* [DATA LISTING]:
*** Begin section ***

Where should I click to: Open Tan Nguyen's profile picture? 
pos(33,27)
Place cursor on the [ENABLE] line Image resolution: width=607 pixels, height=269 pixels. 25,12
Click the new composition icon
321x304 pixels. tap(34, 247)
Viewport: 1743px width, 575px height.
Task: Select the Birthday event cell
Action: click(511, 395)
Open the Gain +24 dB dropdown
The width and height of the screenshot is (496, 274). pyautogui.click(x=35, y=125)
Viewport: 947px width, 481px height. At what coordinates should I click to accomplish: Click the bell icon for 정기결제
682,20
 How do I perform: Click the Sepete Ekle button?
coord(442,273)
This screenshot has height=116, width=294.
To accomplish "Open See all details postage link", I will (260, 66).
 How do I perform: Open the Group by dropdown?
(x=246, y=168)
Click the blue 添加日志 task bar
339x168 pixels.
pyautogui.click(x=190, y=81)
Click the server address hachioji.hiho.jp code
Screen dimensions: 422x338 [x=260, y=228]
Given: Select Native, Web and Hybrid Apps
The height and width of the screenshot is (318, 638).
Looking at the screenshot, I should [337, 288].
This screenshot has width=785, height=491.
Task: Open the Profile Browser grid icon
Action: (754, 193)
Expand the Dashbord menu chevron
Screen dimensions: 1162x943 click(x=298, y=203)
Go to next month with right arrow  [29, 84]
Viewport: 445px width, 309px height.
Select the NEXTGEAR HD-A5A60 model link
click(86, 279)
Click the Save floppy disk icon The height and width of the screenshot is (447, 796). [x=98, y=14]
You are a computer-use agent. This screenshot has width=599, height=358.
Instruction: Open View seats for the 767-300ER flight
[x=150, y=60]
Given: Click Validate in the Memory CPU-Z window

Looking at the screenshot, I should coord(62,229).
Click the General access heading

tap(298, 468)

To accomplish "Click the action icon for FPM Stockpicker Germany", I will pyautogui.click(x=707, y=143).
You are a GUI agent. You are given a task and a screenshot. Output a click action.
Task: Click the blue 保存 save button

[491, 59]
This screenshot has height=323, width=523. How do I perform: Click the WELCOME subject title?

*** End section ***

The "Click the General access heading" line through the last line above: set these down exactly and add nothing else.

Click the General access heading

tap(298, 468)

To accomplish "Click the action icon for FPM Stockpicker Germany", I will pyautogui.click(x=707, y=143).
You are a GUI agent. You are given a task and a screenshot. Output a click action.
Task: Click the blue 保存 save button

[491, 59]
This screenshot has height=323, width=523. How do I perform: Click the WELCOME subject title?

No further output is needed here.